Kutipan:
════════════════

Harga Pendidikan dan Kisah Perjuangan Seorang Wanita Muda



Bagaimana kisah perjuangan orang tua saya mengajarkan akan arti pendidikan

Secara psikoanalisis, sebuah tindakan biasanya memiliki basis pengalaman (sejarah) di masa lalu yang secara emosional intens (bermakna bagi yang melakukan tindakan tersebut). Entah itu pengalaman positif maupun negatif, bagaimana seorang individu menjalani kehidupannya sekarang tidak lepas dari rangkaian peristiwa penting di masa lalu. Rangkaian pengalaman pribadi ini biasanya bertindak sebagai tolak ukur atau sistem nilai, sebuah pendidikan, yang secara internal menggerakkan atau menghentikan dia dalam situasi-situasi tertentu.

(Baca juga: Gelisah dan Insomia)


Suatu perayaan hari besar atau libur nasional merepresentasikan ikatan emosional dengan basis masa lalu pada tataran kolektif. Mumpung hawa Kartini masih segar di udara Negara Kesatuan Republik Indonesia, kita cerita-cerita tentang pengalaman pribadi wanita saja. Maaf untuk para lelaki, bukan hendak diskriminasi. Dan karena saya punya empat perempuan dalam keluargaku, lebih baik saya pilih orang tua saya, yaitu mamaku, biar adil dan tidak diomelin saudari-saudari.


Kemarin tanggal 21 April, 2016, Facebook Memory mengingatkan apa yang saya pikirkan tepat enam tahun silam (21 April 2010). Jujur, bila saja bukan algoritma Facebook, saya tidak bakalan ingat lagi. Siapa juga yang bisa ingat sedetil ini kecuali internet, bukan begitu?


Masih kata Facebook, enam tahun lalu saya memikirkan ulang tentang pengalaman perempuan super istimewa dalam hidupku: mamaku. Waktu itu, saya merenungkan kembali perbincangan dengan beliau, berbagi dan tukar cerita, bertahun-tahun sebelumnya, ketika saya kuliah. Saya memang getol menggali berbagai peristiwa dan gagasan hidup orang tua saya, baik dari bapa maupun mama.


Pendidikan diri atau mencari akar relasi dengan orang tua, itulah yang memotivasi saya. Saya hendak mengenal berbagai peristiwa intens dalam sejarah hidup mereka, khususnya hal-hal yang telah memengaruhi pola nalar, pikir dan emosional mereka dan bagaimana semua itu telah mewarnai cara mengasuh dan mendidik kami sekeluarga.


Saya tidak mau menjadi diriku tanpa mengenal secara sadar dan belajar dari kehidupan dua orang yang telah menjadi sebab utama saya dihadirkan Allah sang Cinta ke dunia. Alasan lebih jauh lagi adalah karena saya ingin para keponakan saya untuk mengenal sebagian dari diri orang tua mereka melalui perspektif dan pengalaman hidup kedua oppung (kakek-nenek) mereka. Jadi penggalian ini lebih dari sekadar mencari kata-kata bijak atau kata-kata mutiara.

════════════════

Tugas yang Diminta A:
Salin kutipan tentang harga pendidikan dari "Pendidikan diri atau" sampai "mendidik kami sekeluarga." tanpa mengubah apa pun.
Tugas yang Diminta B:
Lanjutkan kutipan tentang harga pendidikan, dimulai tepat sesudah kalimat terakhirnya.
Baris-baris sesudahnya tidak dipakai sama sekali.

(Entri pencarian kata dan elemen)
════════════════

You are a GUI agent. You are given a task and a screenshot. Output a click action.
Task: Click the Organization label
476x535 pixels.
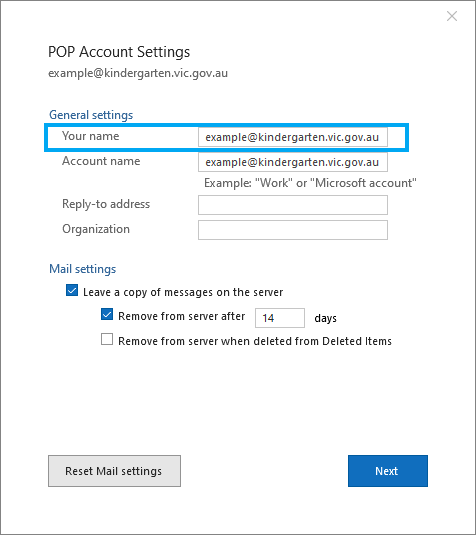96,229
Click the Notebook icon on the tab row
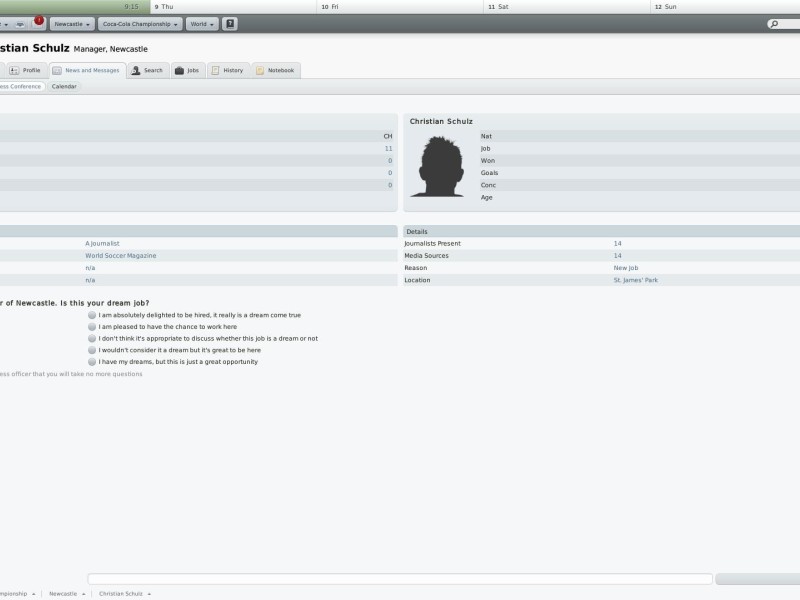 261,70
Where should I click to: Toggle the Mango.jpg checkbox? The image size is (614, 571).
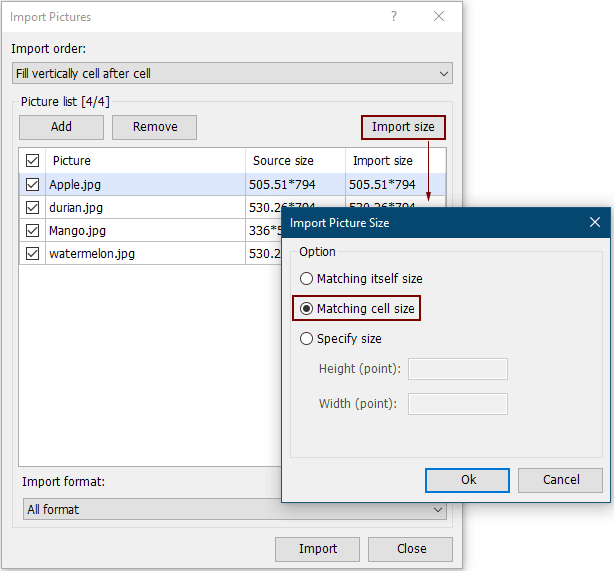tap(33, 231)
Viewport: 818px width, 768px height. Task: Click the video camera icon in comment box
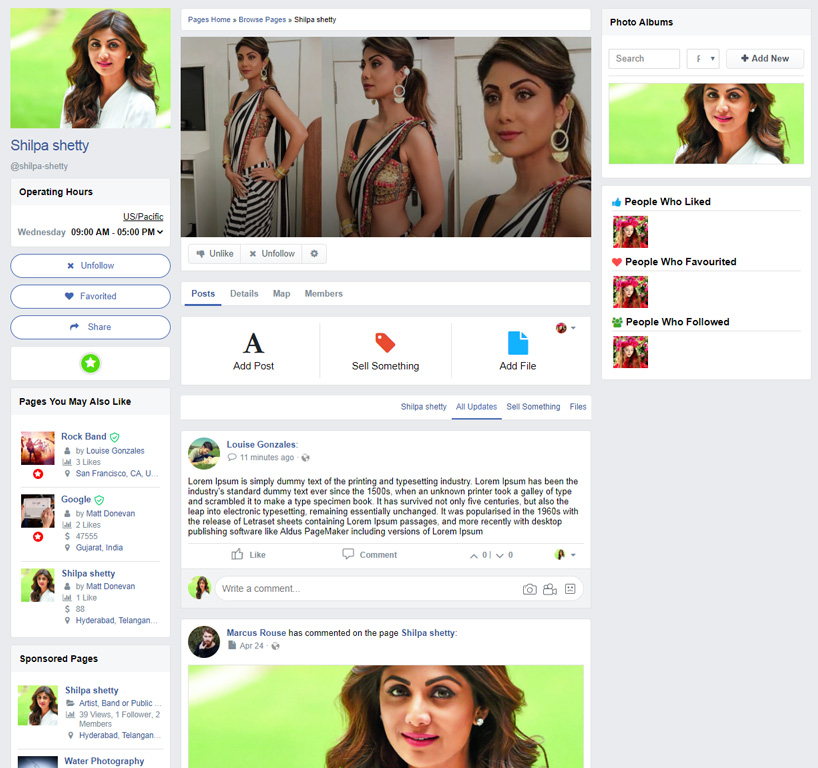550,589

════════════════

Hasil Latihan A:
Pendidikan diri atau mencari akar relasi dengan orang tua, itulah yang memotivasi saya. Saya hendak mengenal berbagai peristiwa intens dalam sejarah hidup mereka, khususnya hal-hal yang telah memengaruhi pola nalar, pikir dan emosional mereka dan bagaimana semua itu telah mewarnai cara mengasuh dan mendidik kami sekeluarga.

Hasil Latihan B:
Selama ini, saya sebenarnya menyimpan satu pertanyaan: mengapa kedua orang tua saya sangat menekankan belajar dan menambah pengetahuan serta ketrampilan? Apakah semata spirit sebagai orang Batak yang dikatakan sangat menghargai ilmu, ataukah ada alasan-alasan yang lebih personal?


Begitulah awalnya bagaimana saya dan mama terlibat dalam perbincangan sepanjang malam. Yang tidak saya duga adalah terungkapnya sebuah kisah nyata yang mendebarkan dan menginspirasi dengan bumbu masa penjajahan.


Jepang baru saja mengaku kalah kepada Sekutu paska dijatuhkannya bom atom ke atas kota Hiroshima dan Nagasaki. Tidak lama kemudian, kemerdekaan negara Indonesia, sang Republik muda, langsung disiarkan hingga ke ujung-ujung dunia.


Mama sempat mengalami sekolah di jaman Kempetai, Jepang, dengan senam taiso pagi hari serta banyak latihan baris-berbaris ala militer. Beliau bahkan masih hapal Kimigayo, lagu kebangsaan Jepang, hitungan senam dan beberapa kata lainnya. Beliau juga berkisah betapa ngeri harus kucing-kucingan dengan tentara Jepang yang masuk ke desa-desa mencari stok pangan.


Menyusul kekalahan Jepang, Belanda mengambil-alih dan Jepang masuk ke barak-barak. Sekolah-sekolah dihidupkan kembali seperti sebelumnya. Terbuka kesempatan besar untuk melanjutkan studi ke jenjang yang lebih tinggi.


Pendidikan, sayangnya seakan sebuah kesempatan yang hanya tersedia bagi anak-anak di kota-kota yang sangat jauh dari kampung orang tua saya. Biaya sekolah juga tidak kecil apalagi buat keluarga petani biasa di kecamuk Perang Dunia II. Masih ditambah cemooh dari warga sekampung karena di jaman itu, sungguh tidak lumrah bagi wanita muda seperti mama saya ingin sekolah tinggi melebihi kebanyakan orang dan harus tinggal jauh dari rumah.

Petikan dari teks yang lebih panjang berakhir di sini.